PROBLEM REQUIREMENTS: Format everything from the start of the items down to the line containing "[x=79, y=136]" as a JSON list of strings, one string per line, skipping blank lines.

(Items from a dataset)

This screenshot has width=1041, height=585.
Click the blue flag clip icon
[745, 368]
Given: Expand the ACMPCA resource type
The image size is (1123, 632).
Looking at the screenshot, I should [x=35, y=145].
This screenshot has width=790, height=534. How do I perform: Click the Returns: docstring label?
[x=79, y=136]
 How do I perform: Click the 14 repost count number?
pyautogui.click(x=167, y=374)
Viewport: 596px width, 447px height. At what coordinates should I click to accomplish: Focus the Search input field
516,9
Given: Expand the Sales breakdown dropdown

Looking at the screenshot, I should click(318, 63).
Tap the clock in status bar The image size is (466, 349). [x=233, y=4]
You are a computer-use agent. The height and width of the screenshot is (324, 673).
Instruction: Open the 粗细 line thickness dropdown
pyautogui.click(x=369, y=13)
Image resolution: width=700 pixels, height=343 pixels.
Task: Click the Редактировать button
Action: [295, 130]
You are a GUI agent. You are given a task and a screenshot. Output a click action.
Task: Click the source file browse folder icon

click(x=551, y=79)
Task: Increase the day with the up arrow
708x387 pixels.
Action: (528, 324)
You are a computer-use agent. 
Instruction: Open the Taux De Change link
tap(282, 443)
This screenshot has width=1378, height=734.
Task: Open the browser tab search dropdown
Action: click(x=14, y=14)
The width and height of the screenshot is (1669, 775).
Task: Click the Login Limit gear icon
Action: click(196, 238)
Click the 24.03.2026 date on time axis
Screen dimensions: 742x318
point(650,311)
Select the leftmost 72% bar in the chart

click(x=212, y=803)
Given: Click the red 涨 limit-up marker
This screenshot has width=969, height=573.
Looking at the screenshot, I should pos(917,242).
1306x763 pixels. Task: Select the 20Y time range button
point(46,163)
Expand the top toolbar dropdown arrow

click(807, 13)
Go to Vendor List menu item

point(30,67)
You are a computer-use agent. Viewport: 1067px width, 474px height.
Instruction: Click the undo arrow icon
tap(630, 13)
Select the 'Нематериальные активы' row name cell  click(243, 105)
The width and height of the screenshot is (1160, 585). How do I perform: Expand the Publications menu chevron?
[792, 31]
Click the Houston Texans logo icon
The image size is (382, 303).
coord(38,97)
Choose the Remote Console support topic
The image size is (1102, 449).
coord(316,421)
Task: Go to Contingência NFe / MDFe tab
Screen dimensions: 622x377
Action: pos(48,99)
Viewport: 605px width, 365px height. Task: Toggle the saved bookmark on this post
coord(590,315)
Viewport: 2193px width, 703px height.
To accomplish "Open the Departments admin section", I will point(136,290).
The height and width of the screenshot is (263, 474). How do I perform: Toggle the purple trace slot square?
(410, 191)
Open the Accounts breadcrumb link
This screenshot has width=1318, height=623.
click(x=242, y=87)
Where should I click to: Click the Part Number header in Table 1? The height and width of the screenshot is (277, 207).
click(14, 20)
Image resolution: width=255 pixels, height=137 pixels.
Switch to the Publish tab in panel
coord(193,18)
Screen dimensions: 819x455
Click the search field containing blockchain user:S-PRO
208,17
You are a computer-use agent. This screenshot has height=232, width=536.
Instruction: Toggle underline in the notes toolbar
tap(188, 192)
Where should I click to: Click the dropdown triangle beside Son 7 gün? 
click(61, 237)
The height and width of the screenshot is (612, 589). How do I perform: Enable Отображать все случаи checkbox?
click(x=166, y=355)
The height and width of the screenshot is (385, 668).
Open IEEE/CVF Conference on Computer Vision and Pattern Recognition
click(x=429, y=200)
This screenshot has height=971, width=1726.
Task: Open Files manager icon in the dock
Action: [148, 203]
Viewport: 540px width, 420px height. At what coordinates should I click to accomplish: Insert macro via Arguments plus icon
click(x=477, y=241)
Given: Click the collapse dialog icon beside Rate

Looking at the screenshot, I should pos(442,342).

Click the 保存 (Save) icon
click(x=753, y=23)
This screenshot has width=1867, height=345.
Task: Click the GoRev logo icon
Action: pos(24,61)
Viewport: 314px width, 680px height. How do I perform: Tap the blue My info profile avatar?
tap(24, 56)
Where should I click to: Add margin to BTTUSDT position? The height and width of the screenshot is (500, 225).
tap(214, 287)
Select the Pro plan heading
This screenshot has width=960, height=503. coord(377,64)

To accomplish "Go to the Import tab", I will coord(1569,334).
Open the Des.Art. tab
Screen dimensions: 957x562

THE ANSWER:
[
  "This screenshot has width=1041, height=585.",
  "Click the blue flag clip icon",
  "[745, 368]",
  "Given: Expand the ACMPCA resource type",
  "The image size is (1123, 632).",
  "Looking at the screenshot, I should [x=35, y=145].",
  "This screenshot has width=790, height=534. How do I perform: Click the Returns: docstring label?",
  "[x=79, y=136]"
]